● What is needed
Please give the lines of the material as a numbered list, starting at the line that contains "You are a GUI" and ending at the end of the material, with blank lines and pictures left out.

● Extracted material
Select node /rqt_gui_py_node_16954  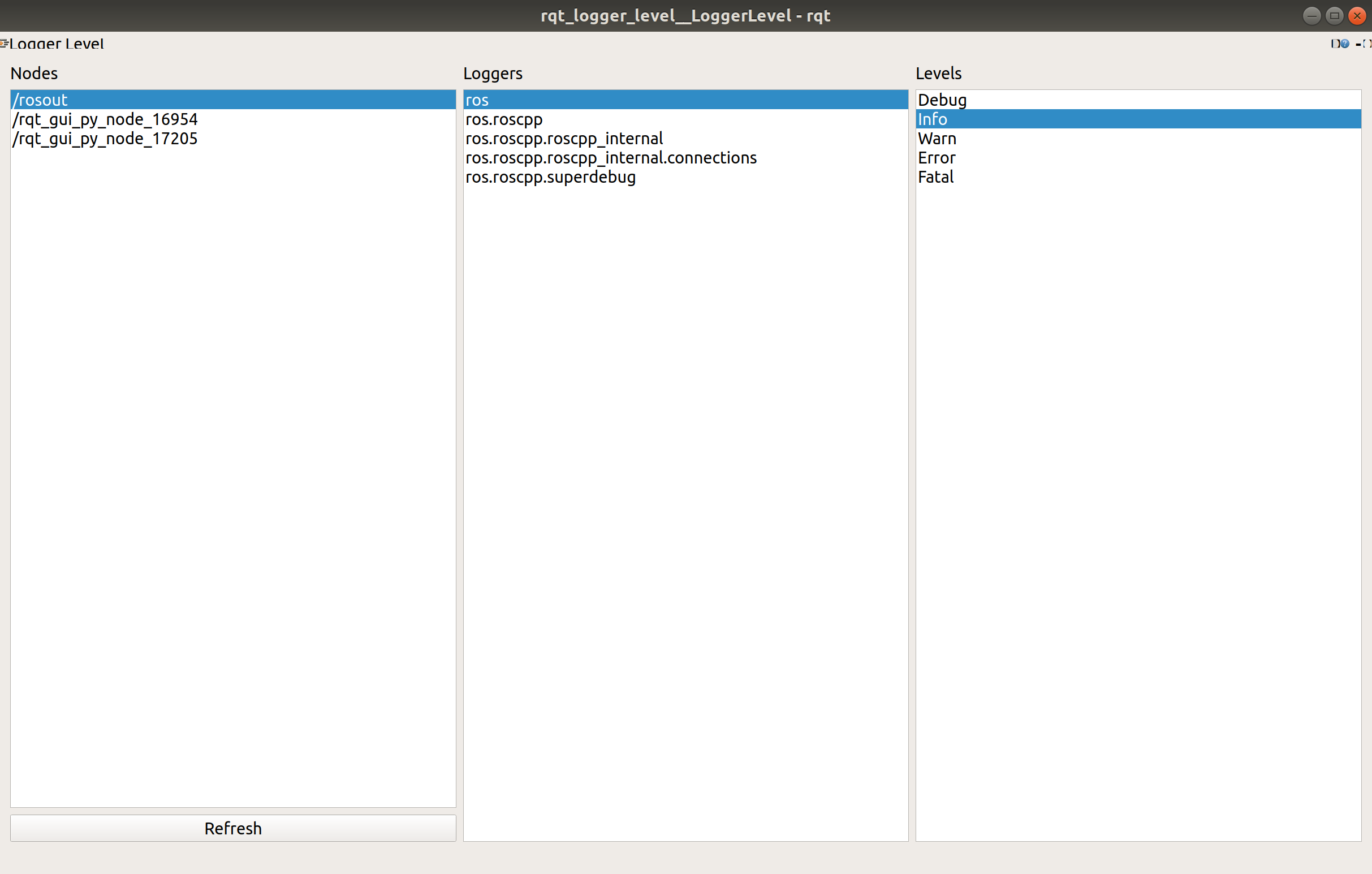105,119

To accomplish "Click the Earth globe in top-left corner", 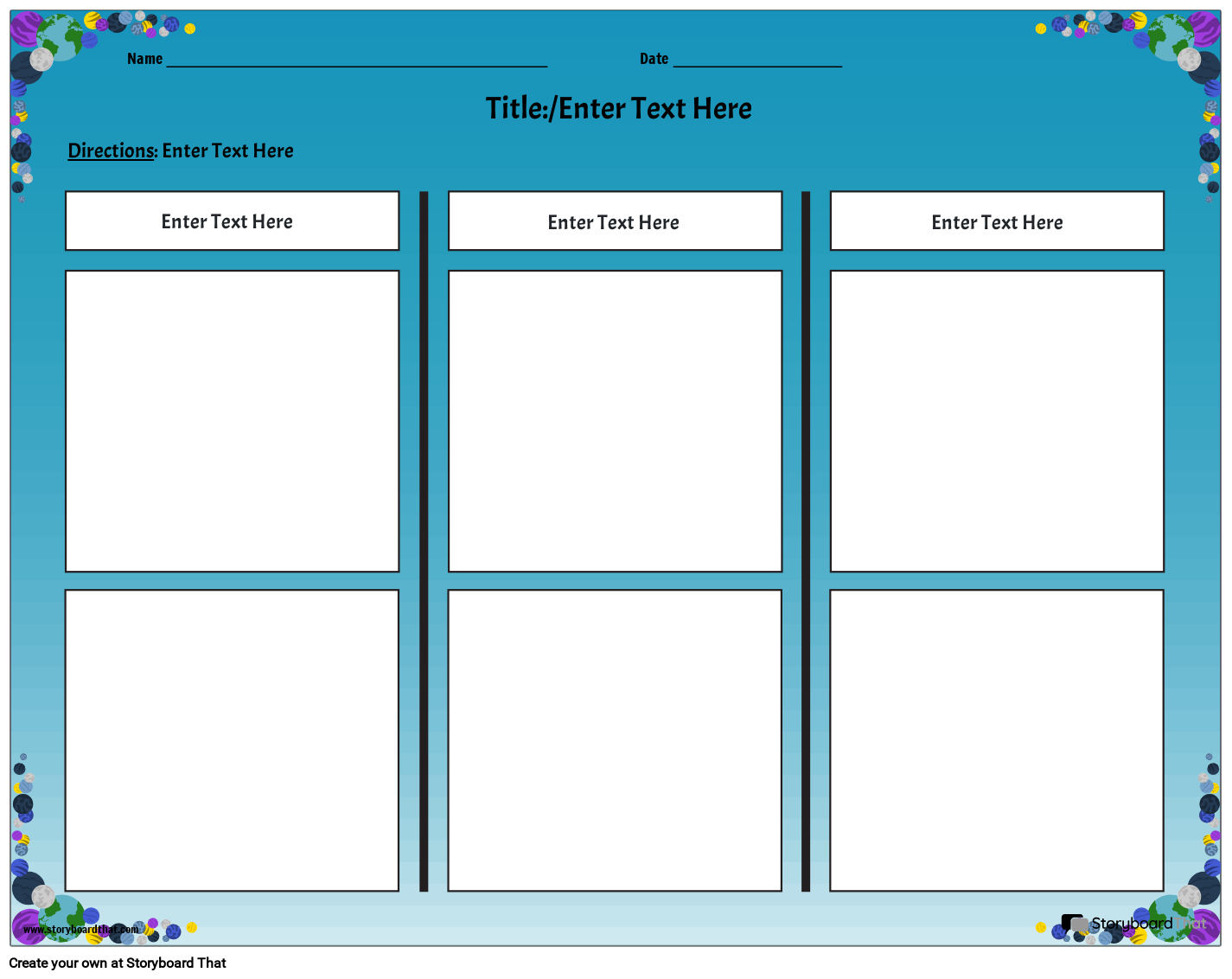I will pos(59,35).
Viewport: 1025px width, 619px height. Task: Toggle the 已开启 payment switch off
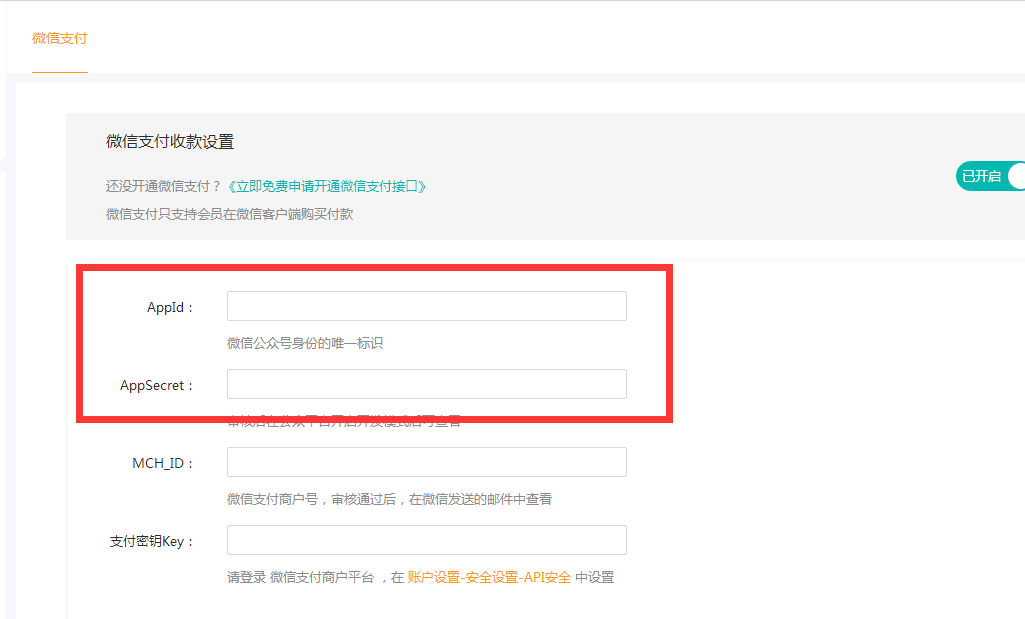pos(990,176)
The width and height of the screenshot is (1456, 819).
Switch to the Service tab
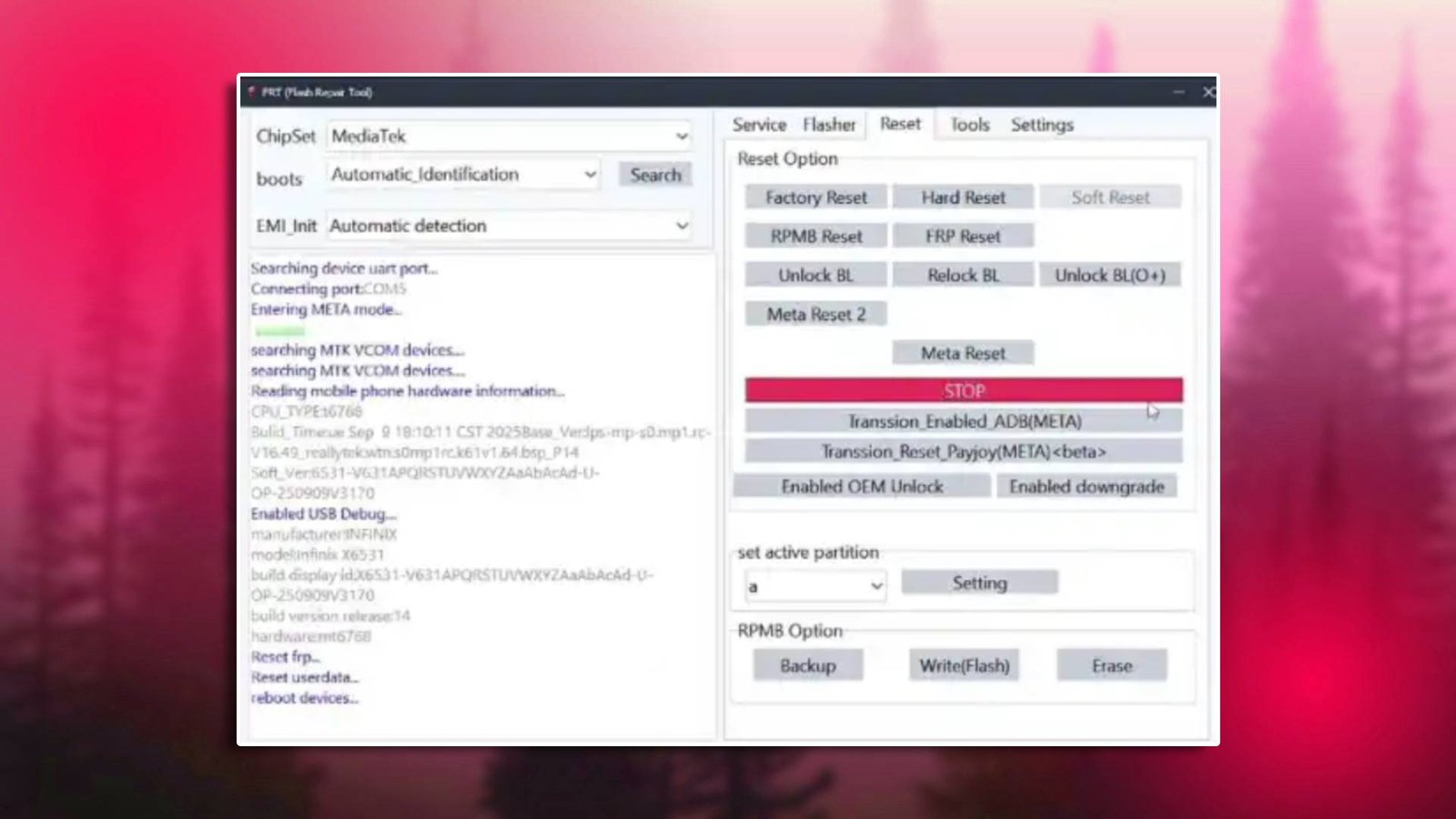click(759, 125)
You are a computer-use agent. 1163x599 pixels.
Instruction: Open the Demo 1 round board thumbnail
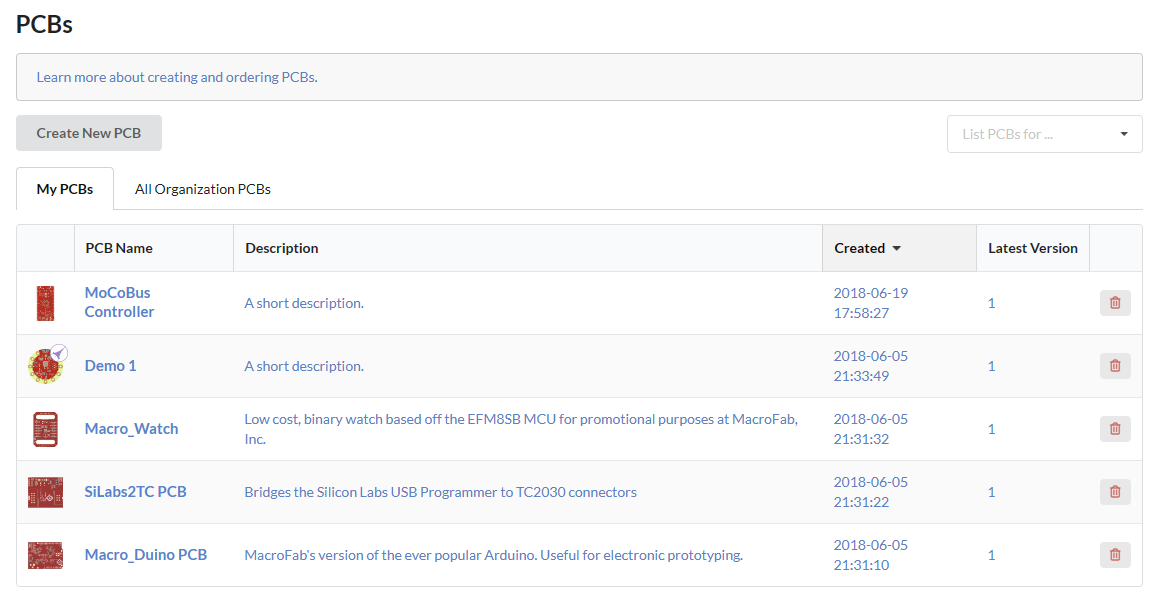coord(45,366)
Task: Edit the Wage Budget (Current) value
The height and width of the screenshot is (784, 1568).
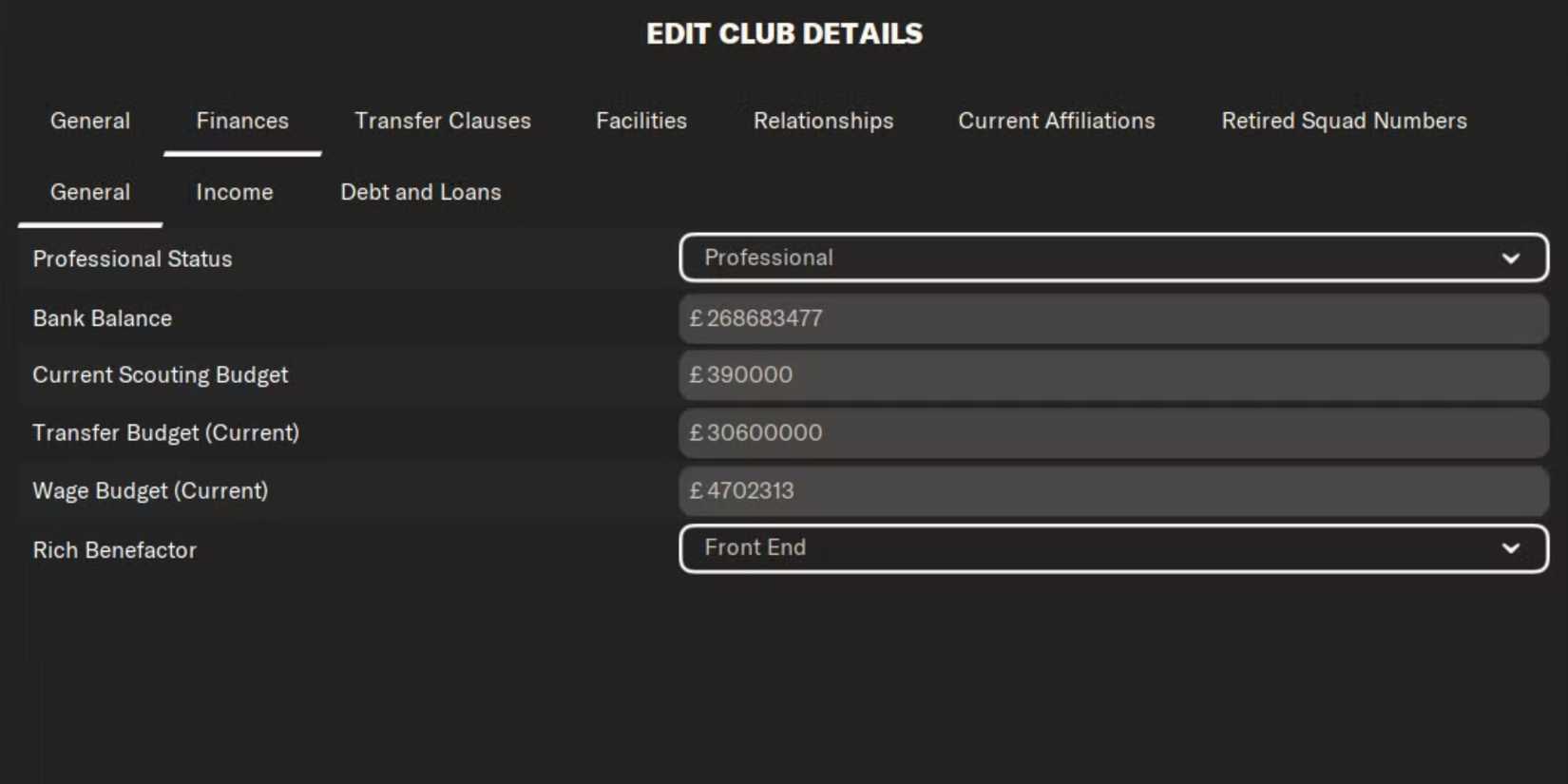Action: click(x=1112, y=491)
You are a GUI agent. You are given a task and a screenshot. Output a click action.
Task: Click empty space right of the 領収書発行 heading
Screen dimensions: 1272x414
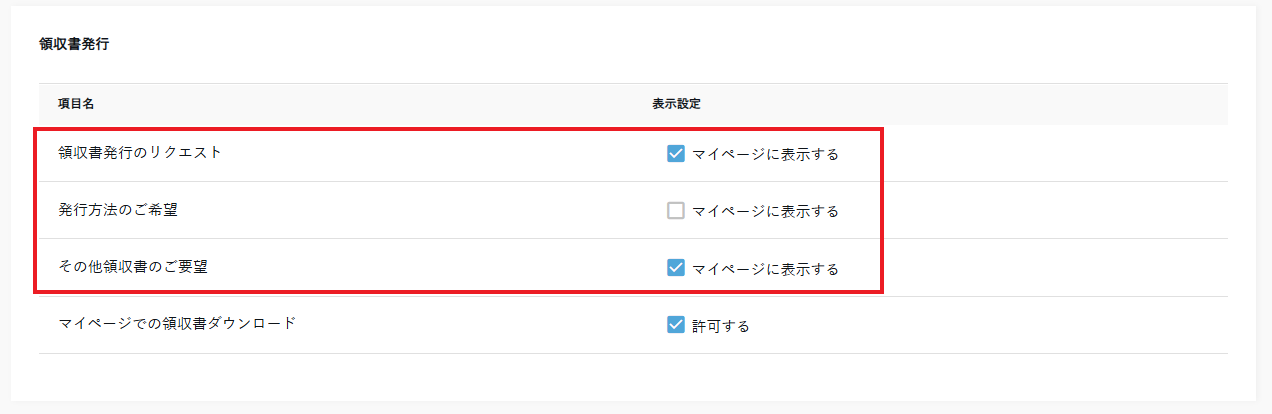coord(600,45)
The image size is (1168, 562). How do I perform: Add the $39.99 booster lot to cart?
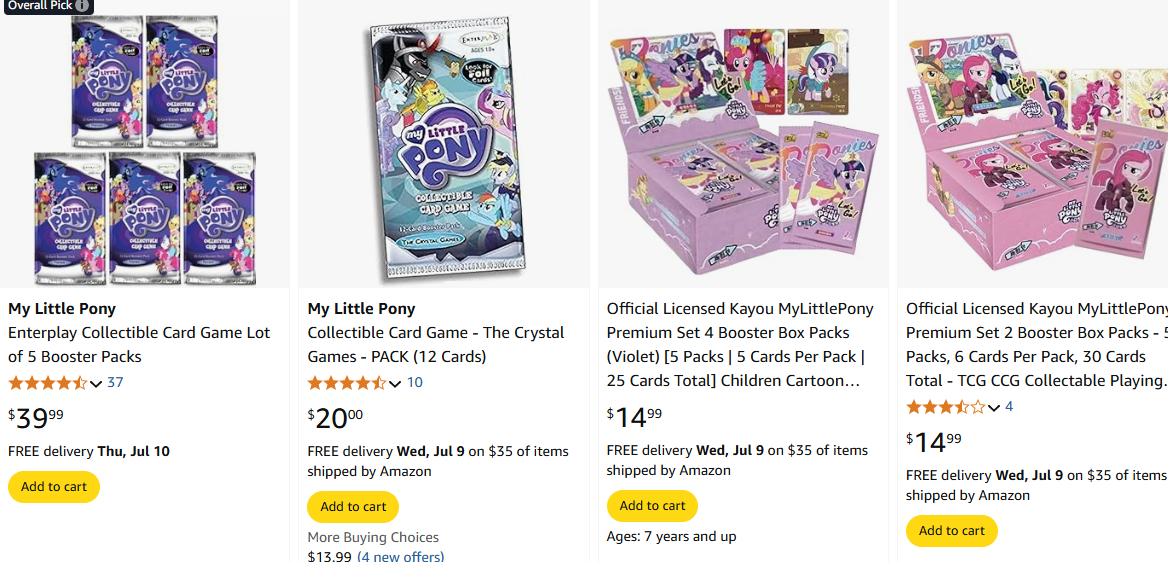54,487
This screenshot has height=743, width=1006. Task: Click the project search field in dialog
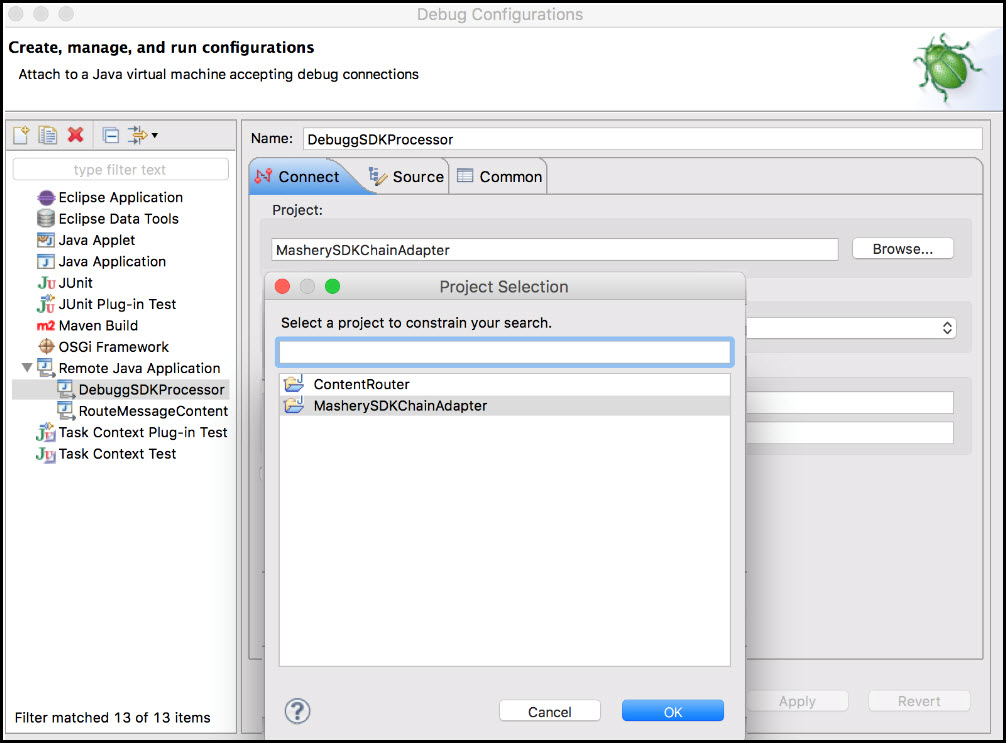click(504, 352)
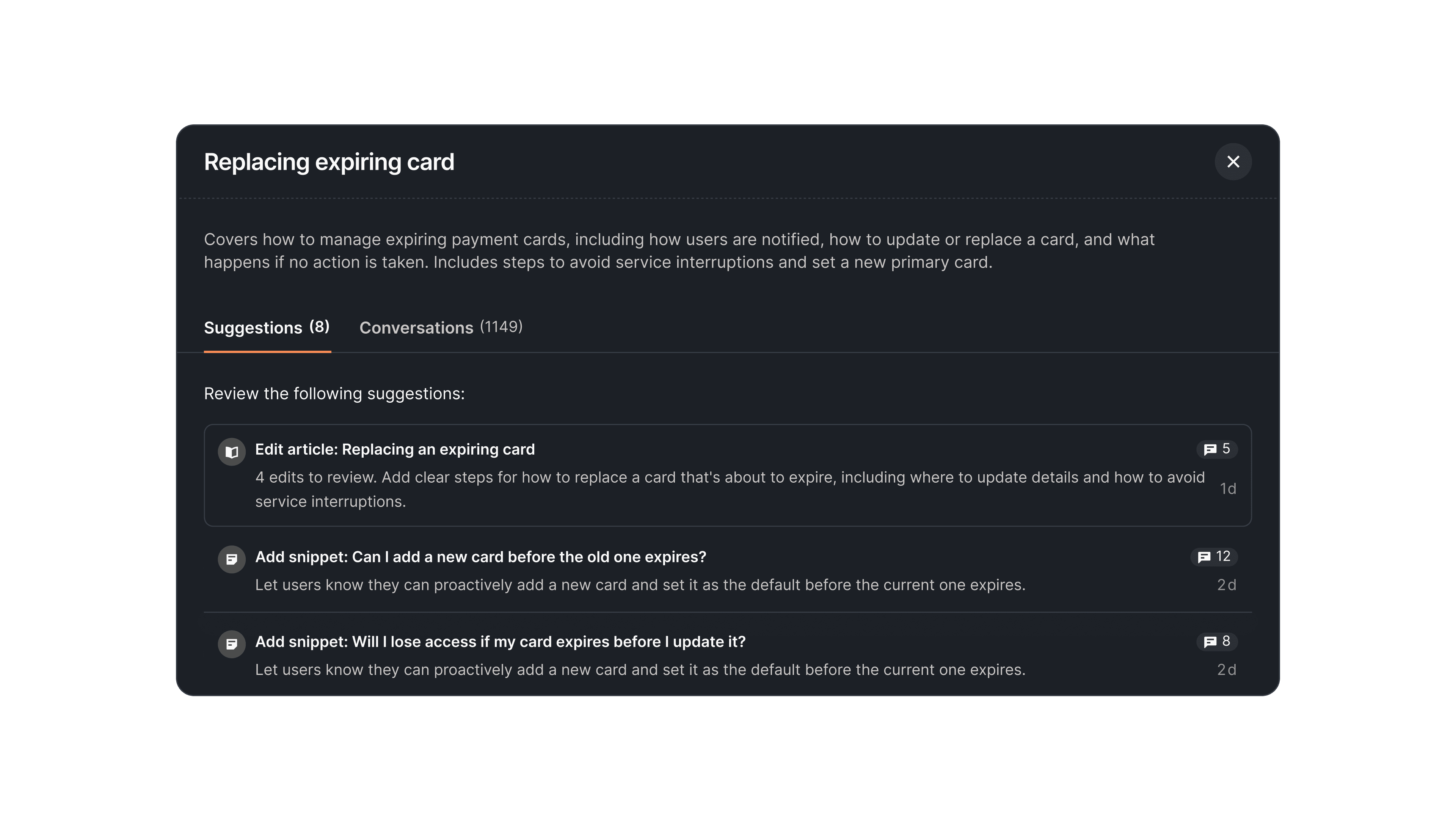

● Problem solution
1. You are a GUI agent. You are given a task and a screenshot. Output a click action.
2. Task: Click empty space right of the 領収書発行 heading
3. Screen dimensions: 1272x414
4. coord(600,45)
5. The image size is (1168, 562). How do I perform: Add the $39.99 booster lot to cart?
6. 54,487
7. This screenshot has height=743, width=1006. Task: Click the project search field in dialog
8. click(504, 352)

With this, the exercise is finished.